◆ **Data supplied**:

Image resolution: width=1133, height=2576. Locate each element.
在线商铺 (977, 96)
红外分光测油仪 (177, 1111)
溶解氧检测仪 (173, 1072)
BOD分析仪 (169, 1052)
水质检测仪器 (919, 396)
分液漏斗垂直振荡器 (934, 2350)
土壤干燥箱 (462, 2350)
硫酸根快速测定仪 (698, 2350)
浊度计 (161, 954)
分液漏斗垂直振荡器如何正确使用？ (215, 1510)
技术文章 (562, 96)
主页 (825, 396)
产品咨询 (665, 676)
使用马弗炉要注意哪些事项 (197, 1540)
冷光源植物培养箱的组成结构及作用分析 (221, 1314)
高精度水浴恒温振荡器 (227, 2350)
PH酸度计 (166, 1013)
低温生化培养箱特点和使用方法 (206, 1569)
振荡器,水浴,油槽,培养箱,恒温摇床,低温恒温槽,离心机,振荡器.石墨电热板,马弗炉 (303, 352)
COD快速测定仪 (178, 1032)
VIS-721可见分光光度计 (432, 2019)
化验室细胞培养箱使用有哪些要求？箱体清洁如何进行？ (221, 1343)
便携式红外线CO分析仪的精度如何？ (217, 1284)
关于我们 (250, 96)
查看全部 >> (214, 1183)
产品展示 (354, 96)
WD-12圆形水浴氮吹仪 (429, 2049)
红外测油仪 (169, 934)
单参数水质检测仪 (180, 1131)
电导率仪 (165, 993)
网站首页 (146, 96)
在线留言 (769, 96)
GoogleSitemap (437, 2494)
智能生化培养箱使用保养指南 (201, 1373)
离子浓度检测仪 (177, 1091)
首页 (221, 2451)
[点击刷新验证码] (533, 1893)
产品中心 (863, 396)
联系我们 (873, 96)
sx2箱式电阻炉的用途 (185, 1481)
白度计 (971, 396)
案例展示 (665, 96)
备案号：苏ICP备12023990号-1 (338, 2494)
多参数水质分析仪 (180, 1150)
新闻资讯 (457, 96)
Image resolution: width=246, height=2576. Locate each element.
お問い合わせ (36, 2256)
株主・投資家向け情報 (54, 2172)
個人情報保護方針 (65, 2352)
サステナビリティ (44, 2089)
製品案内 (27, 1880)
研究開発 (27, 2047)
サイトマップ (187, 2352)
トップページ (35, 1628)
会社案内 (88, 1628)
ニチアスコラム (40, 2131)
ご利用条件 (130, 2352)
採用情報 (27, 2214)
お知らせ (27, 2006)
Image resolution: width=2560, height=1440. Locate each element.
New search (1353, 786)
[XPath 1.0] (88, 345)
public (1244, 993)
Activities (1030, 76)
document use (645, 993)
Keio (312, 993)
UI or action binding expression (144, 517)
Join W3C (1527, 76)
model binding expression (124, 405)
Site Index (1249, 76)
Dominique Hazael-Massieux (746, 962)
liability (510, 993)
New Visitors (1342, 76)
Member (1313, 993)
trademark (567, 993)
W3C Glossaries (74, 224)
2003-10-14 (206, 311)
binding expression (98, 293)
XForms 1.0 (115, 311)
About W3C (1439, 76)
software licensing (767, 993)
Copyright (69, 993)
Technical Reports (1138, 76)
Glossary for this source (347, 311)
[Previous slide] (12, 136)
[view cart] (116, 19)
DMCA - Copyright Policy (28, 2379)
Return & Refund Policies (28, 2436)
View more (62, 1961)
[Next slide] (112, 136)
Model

◆ **Aim of the task**:
Referring to the material above, set down exactly the lines between the line with "株主・投資家向け情報 (54, 2172)" and the line with "Dominique Hazael-Massieux (746, 962)", inclusive, and no other lines.

◆ **Your response**:
株主・投資家向け情報 (54, 2172)
個人情報保護方針 (65, 2352)
サステナビリティ (44, 2089)
製品案内 (27, 1880)
研究開発 (27, 2047)
サイトマップ (187, 2352)
トップページ (35, 1628)
会社案内 (88, 1628)
ニチアスコラム (40, 2131)
ご利用条件 (130, 2352)
採用情報 (27, 2214)
お知らせ (27, 2006)
Image resolution: width=2560, height=1440. Locate each element.
New search (1353, 786)
[XPath 1.0] (88, 345)
public (1244, 993)
Activities (1030, 76)
document use (645, 993)
Keio (312, 993)
UI or action binding expression (144, 517)
Join W3C (1527, 76)
model binding expression (124, 405)
Site Index (1249, 76)
Dominique Hazael-Massieux (746, 962)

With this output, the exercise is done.